May 15, 1953 (Friday)
 Rioting begins in Kano, Nigeria. The riot will last until May 18 and result in at least 36 deaths and 241 injuries.
 The Standards and Recommended Practices (SARPS) for Aeronautical Information Service (AIS) are adopted by the ICAO Council.
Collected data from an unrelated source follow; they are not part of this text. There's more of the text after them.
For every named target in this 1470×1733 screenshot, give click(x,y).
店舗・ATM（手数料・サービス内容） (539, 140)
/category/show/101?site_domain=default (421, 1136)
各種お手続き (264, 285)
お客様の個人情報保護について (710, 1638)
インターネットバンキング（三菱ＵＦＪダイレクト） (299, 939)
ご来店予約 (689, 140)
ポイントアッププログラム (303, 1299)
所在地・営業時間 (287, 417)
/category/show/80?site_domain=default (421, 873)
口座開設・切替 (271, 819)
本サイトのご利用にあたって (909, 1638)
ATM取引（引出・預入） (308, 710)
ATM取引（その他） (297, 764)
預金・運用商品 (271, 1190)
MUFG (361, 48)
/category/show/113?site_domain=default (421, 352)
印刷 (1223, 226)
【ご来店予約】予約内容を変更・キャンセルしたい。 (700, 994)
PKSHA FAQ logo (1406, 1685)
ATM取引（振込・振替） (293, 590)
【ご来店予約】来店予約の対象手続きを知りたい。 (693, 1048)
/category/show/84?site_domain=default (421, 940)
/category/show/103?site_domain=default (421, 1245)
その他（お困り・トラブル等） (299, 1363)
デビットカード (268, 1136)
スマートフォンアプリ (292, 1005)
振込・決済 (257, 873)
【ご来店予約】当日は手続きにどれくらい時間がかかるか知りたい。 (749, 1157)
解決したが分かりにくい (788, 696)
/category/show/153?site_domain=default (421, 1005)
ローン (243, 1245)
These SARPS are in Annex 15 to the Chicago Convention, and 15 May is celebrated by the AIS community as "World AIS Day".
 Born:
 George Brett, American Major League Baseball third baseman; in Glen Dale, West Virginia
 Athene Donald (born Athene Margaret Griffith), English physicist; in London
 Mike Oldfield, English composer (Tubular Bells); in Reading, Berkshire
 Died: Chet Miller, 50, American racing driver, as a result of a crash during practice for Indianapolis 500

May 16, 1953 (Saturday)
 Born:
 Pierce Brosnan, Irish actor; in Drogheda, County Louth
 Kitanoumi Toshimitsu, Japanese sumo wrestler, the 55th yokozuna; in Hokkaido (d. 2015)
 David Maclean, Scottish politician; in Cromarty
 Peter Onorati, American actor; in Boonton, New Jersey
 Richard Page, American musician; in Keokuk, Iowa
 Died:
 Nicolae Rădescu, 79, Romanian military officer and statesman, 45th Prime Minister of Romania, of tuberculosis
 Django Reinhardt (born Jean Reinhardt), 43, Belgian jazz musician, stroke

May 17, 1953 (Sunday)
 Born: Luca Prodan, Italian–Scottish musician and singer; in Rome (d. 1987, heart attack or cirrhosis of the liver)

May 18, 1953 (Monday)
 At Rogers Dry Lake in the United States, Californian Jacqueline Cochran becomes the first woman to exceed Mach 1, in a North American F-86 Sabre at .
 Born: Alan Kupperberg, American comics artist; in New York City (d. 2015)

May 19, 1953 (Tuesday)
 Born:
 Patrick Hodge, Scottish lawyer and judge
 Shavarsh Karapetyan, Armenian finswimmer; in Kirovakan, Armenian Soviet Socialist Republic, Soviet Union
 Florin Marin, Romanian footballer and manager; in Bucharest
 Victoria Wood, English comedian, actress, writer and musician; in Prestwich, Lancashire (d. 2016)
 Died: Dámaso Berenguer, 79, Spanish soldier and Prime Minister

May 20, 1953 (Wednesday)
 Born:
 Robert Doyle, Australian politician; in Melbourne, Victoria
 Norbert Siegmann, German footballer

May 21, 1953 (Thursday)
 A tornado causes widespread destruction in Port Huron, Michigan, United States, and Sarnia and London Township, Ontario, Canada, killing seven people.
 Born:
 Nora Aunor (born Nora Cabaltera Villamayor), Filipino actress and recording artist; in Iriga, Camarines Sur
 Jim Devine, British politician; in Blackburn, West Lothian, Scotland
 Died: Ernst Zermelo, 81, German logician and mathematician

May 22, 1953 (Friday)
 Born:
 François Bon, French writer and translator; in Luçon, Vendée
 Cha Bum-kun, South Korean footballer and manager; in Hwaseong, Gyeonggi
 Paul Mariner, English footballer and coach; in Farnworth (d. 2021)

May 23, 1953 (Saturday)
 Born: Agathe Uwilingiyimana, 4th Prime Minister of Rwanda; in Nyaruhengeri, Butare, Ruanda-Urundi (d. 1994, assassinated)

May 24, 1953 (Sunday)
 Pope Pius XII issues the encyclical Doctor Mellifluus, commemorating the forthcoming 800th anniversary of the death of Bernard of Clairvaux.
 Born: Alfred Molina, English actor; in Paddington, London

May 25, 1953 (Monday)
 Korean War: The Battle of the Nevada Complex begins between United Nations Command and Chinese forces. The battle will conclude on May 29 with the withdrawal of UN forces from their positions.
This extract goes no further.